The Ghostliest Season of All

Another quality post brought to you by Steve!
Hey everybody!  The holidays are already upon us and I am swamped so this will be brief.

Over the last year and a half, author Wile E. Young and I have been working on a ghost story, my first, in fact.  I always attempt (if perhaps not always succeed) to make my novels at least somewhat well, novel.  I know they say sub sola nihil nova, but if I can't at least attempt to write something new, I don't see much point in diving into a story.

We ultimate came up with (I think) a rather clever conceit, which is that our story takes place in a world where ghosts are commonplace, and therefore a house not being haunted would be shocking.  So it's sort of a reverse haunted house story.

Sometimes these new ideas come to me relatively easily.  Other times, as in this case, it takes a long time to come up with something new.  Perhaps that's because ghosts are one of the oldest kinds of horror.  In fact, they're so ubiquitous that folktales and campfire yarns are sometimes just called "ghost stories."

But did you know that ghosts and horror have a long tradition of being associated with Christmas?  Christmas is usually thought of as a jolly, festive time of year, but the dead of winter also has a strong horror component.  There are many classic Christmas horror films, like the recently remade "Black Christmas" or "Gremlins" as well as newer fare like "Krampus" or our good friend Mike Lombardo's "I'm Dreaming of a White Doomsday."

Image result for i'm dreaming of a white doomsday

There's also "The Nightmare Before Christmas," a staple of both Halloween and Christmastide.  In fact, at the balloon shop we've had our Jack Skellington up for the last two months.  :)

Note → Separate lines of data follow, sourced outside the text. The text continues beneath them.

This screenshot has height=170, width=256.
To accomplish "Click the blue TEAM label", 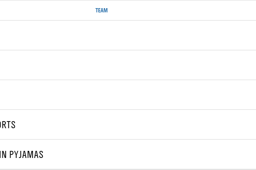I will tap(101, 10).
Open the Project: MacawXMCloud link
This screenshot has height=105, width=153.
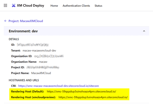pos(26,21)
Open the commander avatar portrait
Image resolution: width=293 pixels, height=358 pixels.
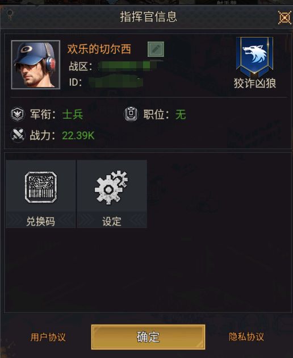click(36, 65)
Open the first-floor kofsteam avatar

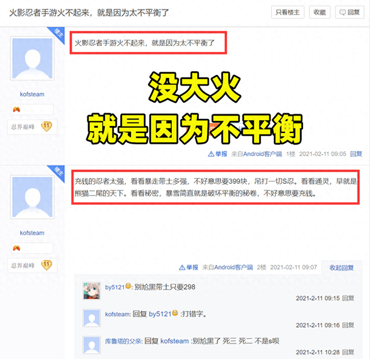tap(32, 58)
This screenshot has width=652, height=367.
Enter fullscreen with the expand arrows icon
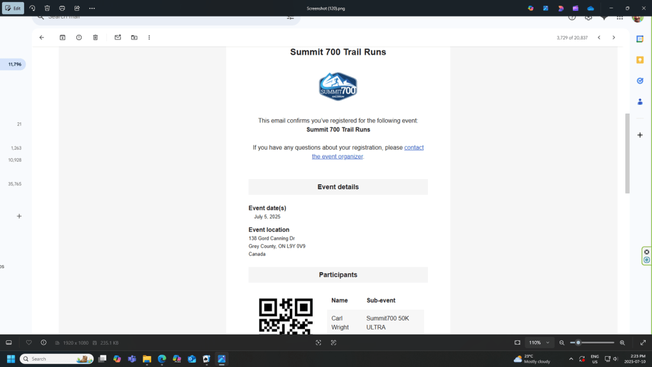[x=642, y=343]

In the UK, telling ghost stories at Christmas time is a storied tradition.  On this side of the pond, you'd probably be most familiar with Dickens's A CHRISTMAS CAROL, which is so ubiquitous there are probably at least 500 versions once you count in tributes on sitcoms and the like.  This year, though, the FX remake seems to be making a pointed effort to turn the certainly hoary, sometimes hokey tale into something more like straight horror.  I strongly recommend you check it out.

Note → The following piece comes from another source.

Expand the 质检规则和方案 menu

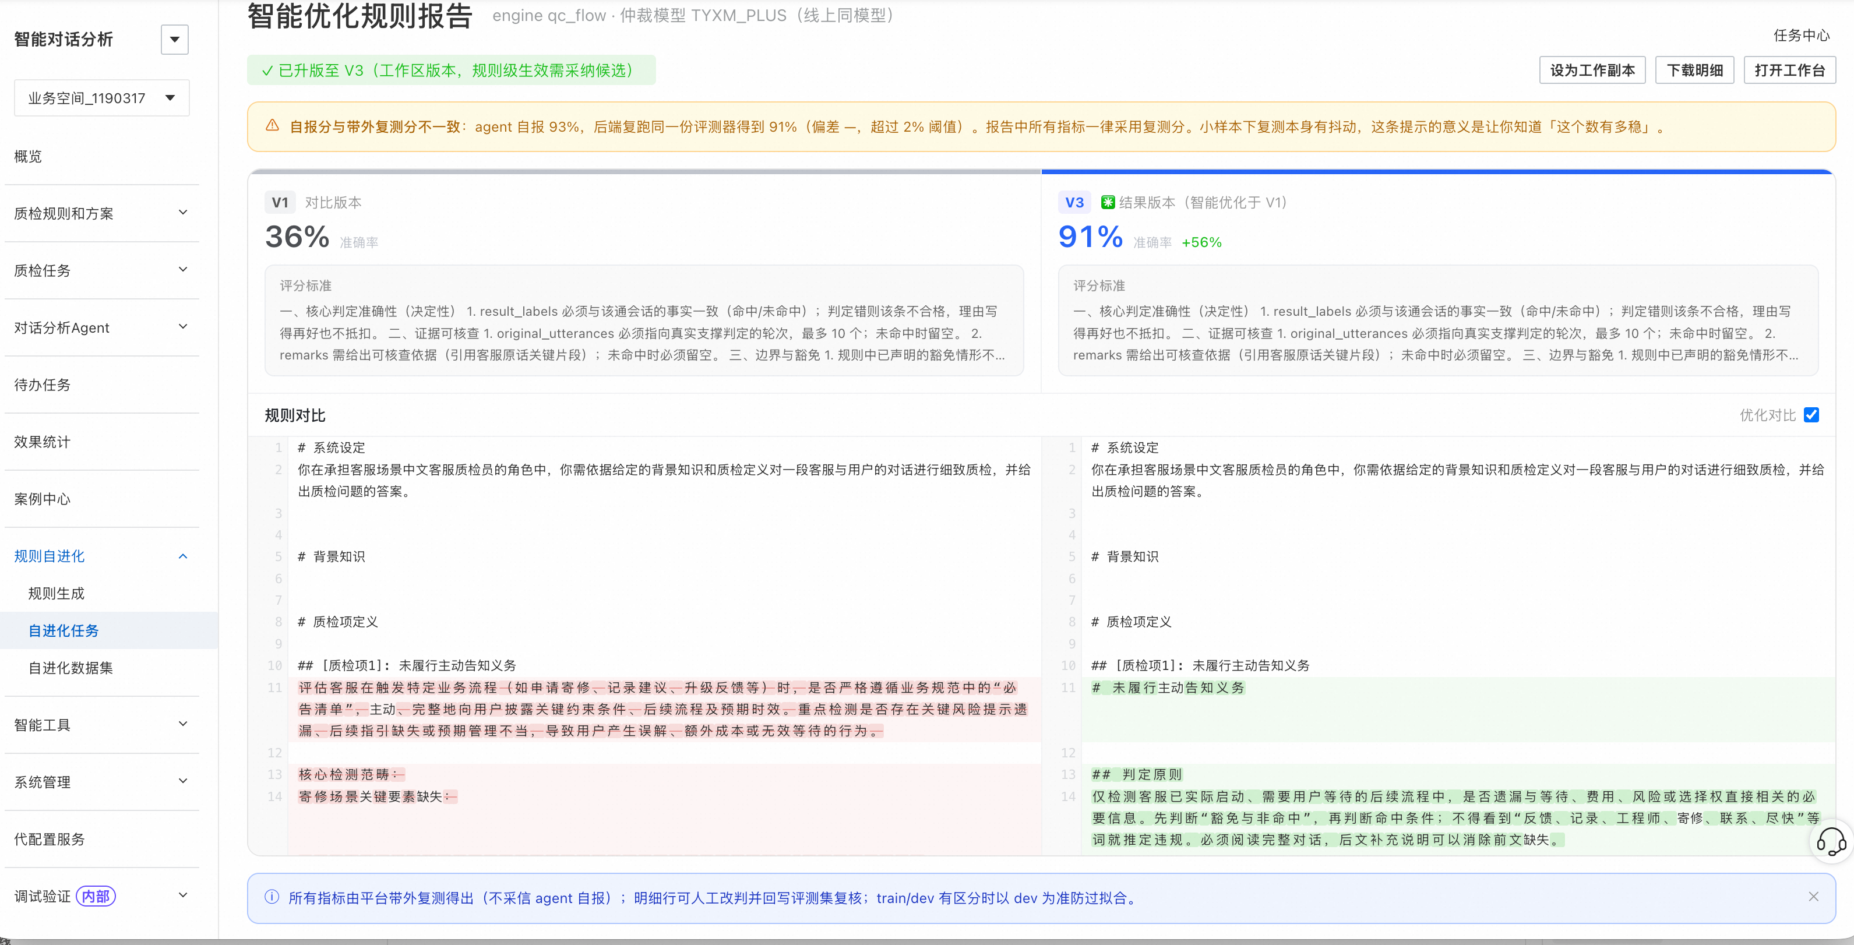[101, 213]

Image result for fx a christmas carol

So, maybe this year, don't think of Christmas as just a time to bust out "The Grinch" and "Elf."  Think about popping in a nice horror movie, or picking up a horror novel (perhaps from one of your fine young friends here on the blog, even?)  Or, maybe you could go full British style and spend your night telling ghost stories.  But however you do it, enjoy your holidays!